Well, a great pitch deck matters again. Funding at every stage is harder, and no one wants to invest in another FTX.

So how can you make your pitch deck better?  Well, here’s what I love, that I don’t see enough.  That makes a good pitch and deck … great.

  • A great email with the deck, that explains everything in the email itself, including Why and all the core metrics.  This helps a ton when you forward it to other investors at the fund.
  • A one-slide deck. OK, I know this is controversial, but it shouldn’t be. The best verbal pitches are “elevator pitches”. The best PowerPoint decks and PowerPoint pitches, IMHO, are “one-slide decks.” This doesn’t mean literally one slide, but it means the first slide can totally stand on its own. What (you do — one line). Who. Why. Where (you are in terms of Progress). Next (you are going). If you can make an amazing 1-slide deck, you can also make an amazing 10 or 20 slides deck. But often not vice-versa. And also. If you can do a great 1-slide deck. You can do a great email intro & summary of the opportunity, too.
  • A summary of every metric that matters.  And nothing hidden.  Even at the earliest stages, SaaS is about metrics.  Just put them all into 1 great slide.
  • Precise understanding of the next 12–18 months. There’s no excuse not to know all your hires, your ARR goal, your product goals for the next 12–18 months. If I don’t hear that, I’m out. If you don’t know … then there’s a lot more basic stuff you don’t know, either.
  • Clear path to $200m ARR. Tell me why, ideally with some simple bottom-up data, why you’ll get to $200m in ARR and beyond. TAM is great, but that’s not enough. Tell me why this is a pre-pre-unicorn.  The best SaaS companies don’t IPO at $100m any longer, they IPO at $200m-$300m ARR.  If you can tell a VC how you’ll get there for real, that’s impressive.  The best can, even at seed stage.

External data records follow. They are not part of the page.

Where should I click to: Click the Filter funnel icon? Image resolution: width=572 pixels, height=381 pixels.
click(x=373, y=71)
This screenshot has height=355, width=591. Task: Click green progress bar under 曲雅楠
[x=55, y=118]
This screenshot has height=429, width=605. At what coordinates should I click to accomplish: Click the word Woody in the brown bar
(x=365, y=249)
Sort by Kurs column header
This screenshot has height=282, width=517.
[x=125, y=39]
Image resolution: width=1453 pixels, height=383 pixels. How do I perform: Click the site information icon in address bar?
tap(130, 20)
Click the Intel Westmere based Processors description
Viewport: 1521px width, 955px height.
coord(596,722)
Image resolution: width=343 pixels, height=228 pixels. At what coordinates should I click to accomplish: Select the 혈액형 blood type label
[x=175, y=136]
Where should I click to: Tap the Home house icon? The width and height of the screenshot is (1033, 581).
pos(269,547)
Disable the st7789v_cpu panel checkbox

What I hate, but can tolerate if CEO is great:

  • Crappy design. Outsource it. Get the deck looking decent.  It sends the signal you have a world-class product.  But it’s OK to have no design at all if the business is on fire.
  • Rambling intro on The Market. No one needs 5-10 slides on how The Cloud is Changing Everything. These pitches are almost always No.
  • Impractical operating plan, projections, and financials. This just creates lots of anxiety. But I can work through it if I have to. But 100% gross margins? Crazy numbers?  A projection that makes no sense?  Then … I’m out.  Have someone smart that has done a venture-backed start-up stress test it for you.
  • Anything less than super-crisp analysis and discussion on the competition. We all have competition. The crisper you are here (and the less emotion you have in it), the more I know you may be a winner. Condescending views of successful competition? The opposite. I am pretty sure you will fail.

Thing is, many of the investments I’ve made had terrible pitches. You do get better.